|Species:|| Ara ararauna|
The Blue-and Yellow Macaw, Ara ararauna, also called the Blue-and-Gold Macaw, is a large, well-known member of the parrot family. They are popular in aviculture due to their sharp intelligence and striking appearence.
30 to 34 inches long, with a weight of 1.9 to 3.3 pounds, the Blue-and-Gold macaw has vivid blue wings, back and tail, with a dark blue chin and light green forehead. Their featherless face is white, with small black contours forming "stripes". The beak is very dark gray to black, and is extremely powerful - it can put on 200 punds of pressure per square inch, meaning that a Blue-and-Gold could easily break human fingerbones if it needed to.
The Blue-and-Gold macaw eats nuts, seeds, and fruits in the wild, occasionally claylicking to promote digestive balance. The adult macaws are often aggressive in the wild, but young fledgelings are rather playful. Adults lay 2 to 3 eggs after breeding. They are native to South America.
In captivity, these birds are poular due to their colors and ability to talk or learn tricks.

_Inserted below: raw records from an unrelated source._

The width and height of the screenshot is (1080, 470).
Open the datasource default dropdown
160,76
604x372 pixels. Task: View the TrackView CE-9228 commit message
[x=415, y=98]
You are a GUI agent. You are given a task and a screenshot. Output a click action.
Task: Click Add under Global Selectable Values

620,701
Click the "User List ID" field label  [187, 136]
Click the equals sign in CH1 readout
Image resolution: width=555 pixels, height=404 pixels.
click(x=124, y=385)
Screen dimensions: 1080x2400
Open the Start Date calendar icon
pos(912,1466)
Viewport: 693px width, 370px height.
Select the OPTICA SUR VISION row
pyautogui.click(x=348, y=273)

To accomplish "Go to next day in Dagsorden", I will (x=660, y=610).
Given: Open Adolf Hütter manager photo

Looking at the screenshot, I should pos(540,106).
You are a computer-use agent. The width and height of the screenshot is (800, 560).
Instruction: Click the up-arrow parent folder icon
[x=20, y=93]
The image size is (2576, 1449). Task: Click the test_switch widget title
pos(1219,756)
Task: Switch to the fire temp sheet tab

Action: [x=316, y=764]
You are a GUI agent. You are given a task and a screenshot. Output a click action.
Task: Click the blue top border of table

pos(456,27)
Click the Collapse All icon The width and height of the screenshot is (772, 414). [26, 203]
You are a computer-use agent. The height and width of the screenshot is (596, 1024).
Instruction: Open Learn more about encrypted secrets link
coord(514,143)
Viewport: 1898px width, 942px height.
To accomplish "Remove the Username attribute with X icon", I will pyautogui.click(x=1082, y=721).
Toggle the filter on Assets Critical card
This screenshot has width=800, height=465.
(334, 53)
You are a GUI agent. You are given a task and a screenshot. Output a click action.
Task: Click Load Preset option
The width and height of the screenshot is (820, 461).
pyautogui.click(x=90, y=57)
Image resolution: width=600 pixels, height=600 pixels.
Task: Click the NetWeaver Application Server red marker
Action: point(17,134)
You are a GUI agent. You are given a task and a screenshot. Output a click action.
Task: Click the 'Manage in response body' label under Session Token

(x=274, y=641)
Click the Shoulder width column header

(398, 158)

However, while an educated person can humanely and legally keep one, their size, strengh, longetivity and emotional needs make them lifetime commitments, often more than pet owners can handle. A pelleted diet usually works best in captivity, along with supplemental seeds, nuts, and dried or fresh fruits. They're very social, and bond strongly to caretakers. Indeed, they can provide a talkative, sweet, and beautiful companion for humans for 80 years or more.